Все стало вокруг голубым и зеленым…

Все стало вокруг голубым и зеленым…

Хочется сказать художнику: «Не лги – выдумывай!»
Станислав Ежи Лец

Едва родившись, кинематограф потянулся к цвету, и его желание тут же уважили. Фильмы начала XX века раскрашивали вручную, кадр за кадром, но не по произволу создателя, а учитывая во многом принятую обществом символику. Вечера и ночи были синими, заря розовой — почти как в жизни. Но стихийные бедствия и катастрофы «краснели», что обостряло восприятие. Радостным событиям сопутствовал золотисто-желтый. Блекло-желтый делал измену душераздирающей. Даже когда технология скакнула до появления в кадре сразу нескольких цветов, их соотносили между собой, имея в виду передачу дополнительной информации. А иначе – кому оно нужно? Напрашивается вывод: кинематограф осознал себя искусством чрезвычайно рано.Вам не приходило в голову, до какой степени свободен в творчестве литератор? Мысли, чувства, ощущения персонажа, все, что глазу не видно, — описывай себе, абы таланта хватало. Театру сложнее. Отмахнулся автор ремаркой – (страдая), а как это страдание изобразить – черт его знает! Вспоминает героиня юность – так это сколько самоотверженности от зрителя требуется, чтобы в пожилой тетеньке, только что фартучек накинувшей, разглядеть гимназистку. Чтобы разбудить его фантазию, подключают и звук, и освещение, и декорации на поворотном круге — когда они есть. Пьер Карле Мариво (Pierre Carlet de Chamblain de Marivaux), драматург эпохи Просвещения, сочинил под влиянием «Путешествия Гулливера» пьесу «Остров разума, или Маленькие человечки». Суть ее в том, что, попадая на остров разума, люди, ведущие себя глупо, действительно уменьшаются в росте. И в 1727 году эта прелестная, остроумная комедия провалилась, поскольку Comеdie Franсaise довольно долго полагала, что прибегать к каким бы то ни было трюкам — ниже ее достоинства.

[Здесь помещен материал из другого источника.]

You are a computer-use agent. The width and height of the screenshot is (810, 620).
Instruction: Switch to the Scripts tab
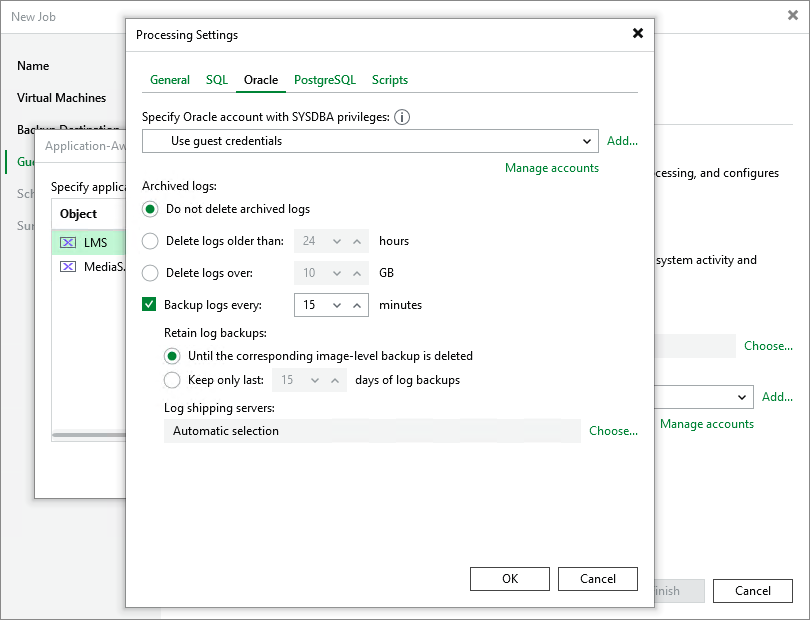(x=390, y=80)
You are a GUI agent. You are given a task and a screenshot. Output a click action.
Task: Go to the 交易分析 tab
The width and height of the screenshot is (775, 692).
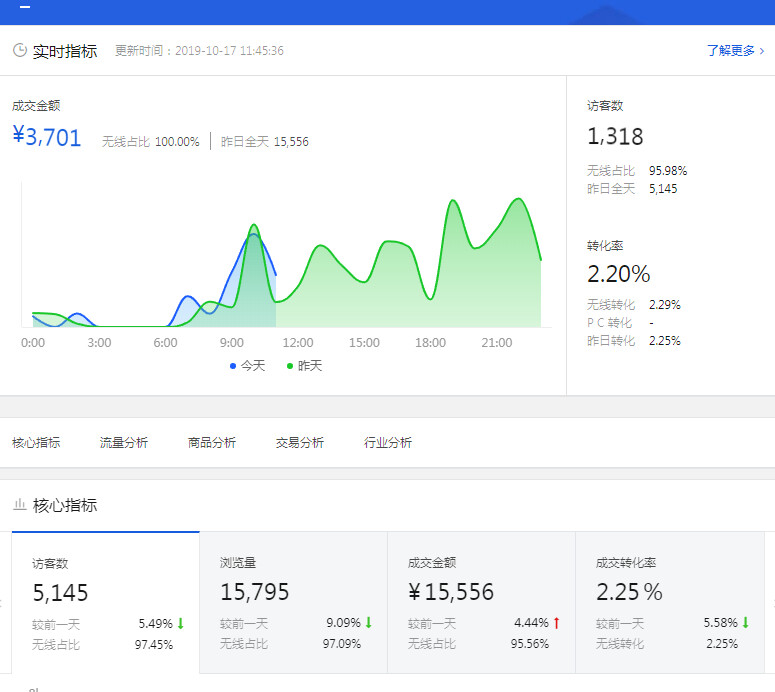click(300, 442)
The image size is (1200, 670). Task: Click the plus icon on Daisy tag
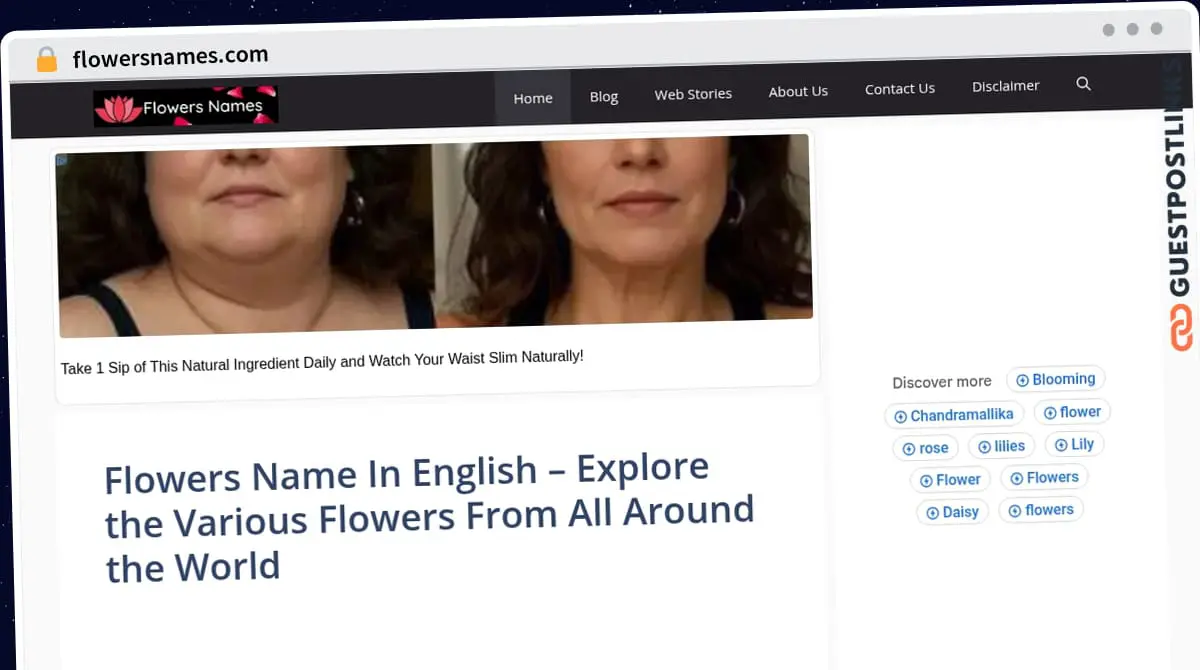932,513
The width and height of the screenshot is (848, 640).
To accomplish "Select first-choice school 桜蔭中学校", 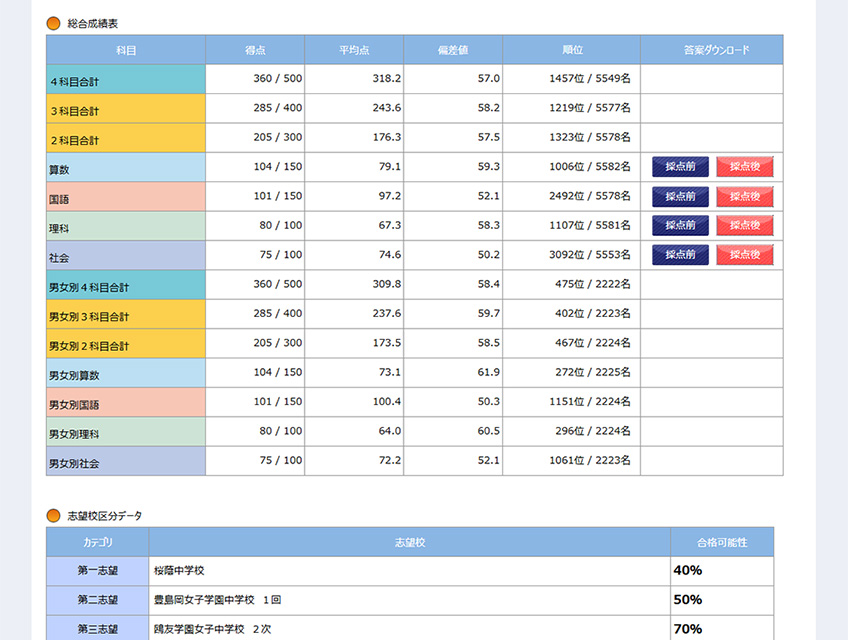I will [x=179, y=571].
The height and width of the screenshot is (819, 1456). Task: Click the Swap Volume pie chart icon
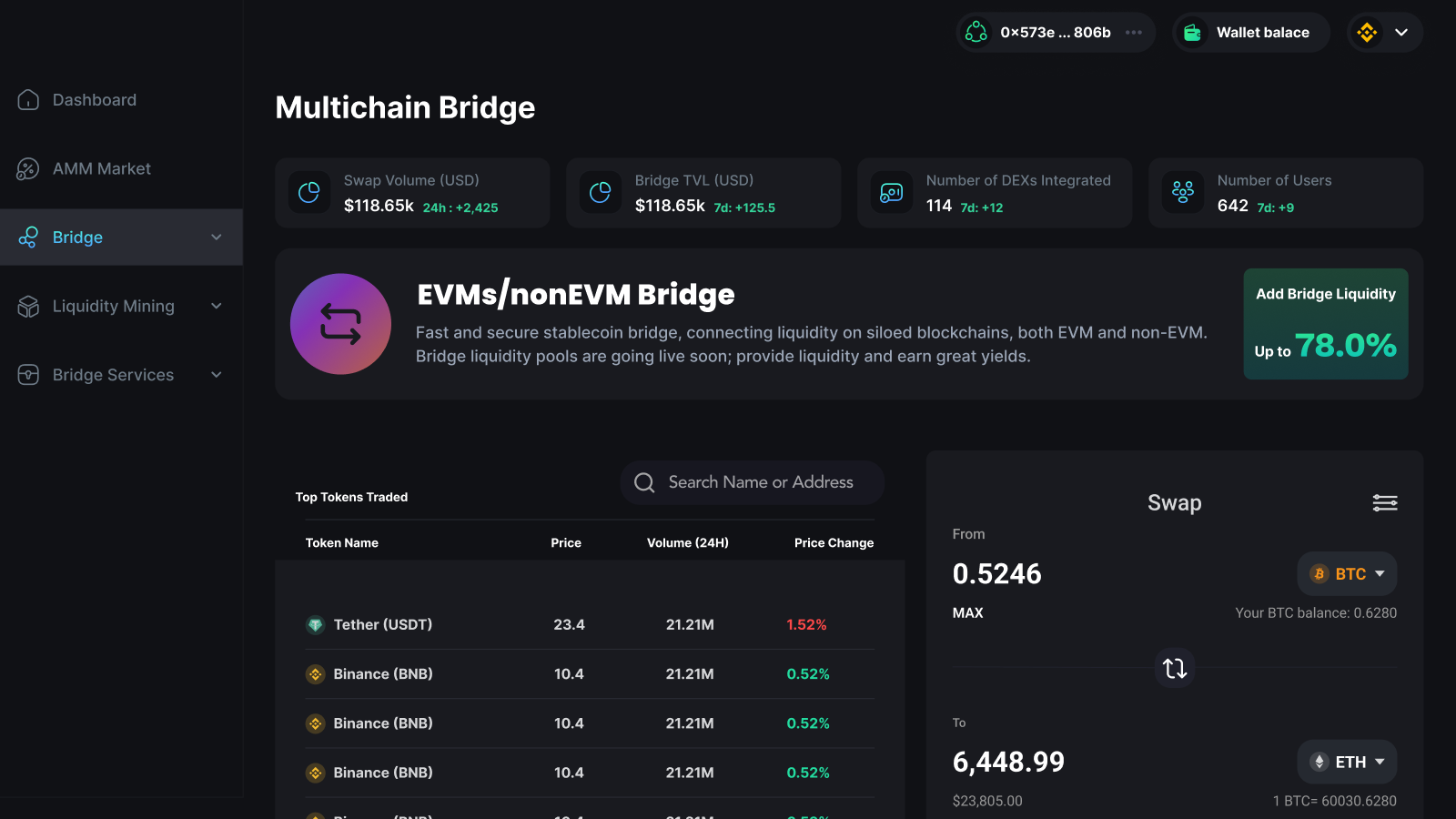[309, 193]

Первые пару десятилетий своей жизни кино нарабатывало приемы самовыражения, которые дали бы ему свободу, сравнимую с писательской. В 10-е годы «крупный план» погруженного в думу героя важен уже не сам по себе, а как точка отсчета для показа его мыслей, пристегиваемых с помощью монтажа. Французский авангард 20-х сюжетный монтаж отбросил и соединил вроде бы ничем не связанные кадры: возникло повествование ассоциациями. Человек, снятый снизу, – «mania grandiоsа». Снятый сверху – готовый лилипут (я бы экранизировала Мариво). Постоянно показывается в профиль – приглашает догадаться, что там у него с другого боку.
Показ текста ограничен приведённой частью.